Millennials are people too and older generations since Socrates’ time have touted the dangers of the young, pigeonholing them into categories:
“The children now love luxury. They have bad manners, contempt for authority; they show disrespect for elders and love chatter in place of exercise”. – Socrates
Sound familiar? A guy from roughly 400 BC was saying exactly what the boomers are saying now about Millennials — young people use social media too much, they’re addicted. Young people are rude and expect everything to be handed to them, with little work put in for their rewards. Maybe this is a good reminder of how generations are more similar than dissimilar. (N.B. This quote attribution is widely argued, as Socrates lived a long time ago and we can’t exactly know for sure if it was him or Plato or someone else.)
This group isn’t a monolithic generation or unit; at one point, the Boomers were the ‘Millennials’, until they grew up and changed.
Every age group contains people who are different, people who are extroverts, introverts, over achievers and underachievers. From the Economist article on the subject, companies need to recognize that “human commonalities swamp both individual differences and generational variations”.
In other words, individual differences are bigger than generational ones. Putting aside the variances between generations like preference towards texting or phone calls or Snapchat, workers essentially want the same things at work: purpose, meaning, respect, happiness.
Focus on Making Communication More Effective and Efficient
There’s one main goal for internal communications that all communicators can agree on: communication in an organization must work for everyone.
In essence, we all have similar needs in how we receive our internal messages. It has to be easy, simple, and have a clear call to action that doesn’t waste any time. It must be said that, yes, different generations will have a preference of medium but that also differs within the generational group too.
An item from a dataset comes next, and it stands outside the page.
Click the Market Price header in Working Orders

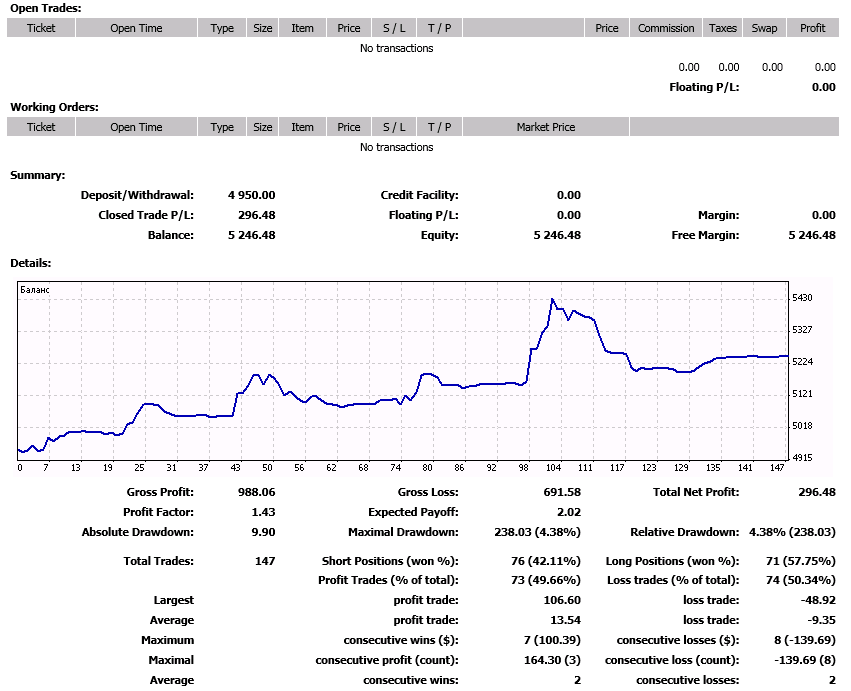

Communication has to feel authentic, both to the organization’s brand identity and to the employees. Inauthenticity can be detected from a mile away and it must be said that trying too hard to communicate with the “young people” can backfire and seem insincere for your brand. As much as we love measurement, a lot of internal communications is based on gut feelings. You know your audience best, ask yourself what they want to see.
Make Internal Messaging Better for Employees
Here are a few tips everyone will appreciate once they’ve received their 15th email of the day — no matter year they were born in:
- Messages must be clear and concise.
- Write the way you speak
- Read your writing aloud and in a more difficult looking font (For example.. Try Comic Sans. But please don’t use it in your internal emails!)
- Have a clear call to action employees can quickly act on
From the book Writing The Works, author Kenneth Roman makes a point that internal communicators can’t ignore for their emails: “to get action from busy people, your writing must cut to the heart of the matter. It must require a minimum time and effort on the reader’s part.”
Despite our quest for quick fixes and life hacks, there isn’t a secret to communication or a killer silver bullet here. Good communication has to be efficient and easy for those receiving the message.
Preparing for Generation Z to Enter the Workforce
The same questions will undoubtedly arise when Generation Z takes the workplace by storm. So let’s make a promise. Right here, right now. Strive to be critical of generalized statements about young and eager employees entering the workforce. There are far more similarities between us than there are differences.
Focus not on communicating to multiple generations, but with good communication that everyone can appreciate and feel empowered by.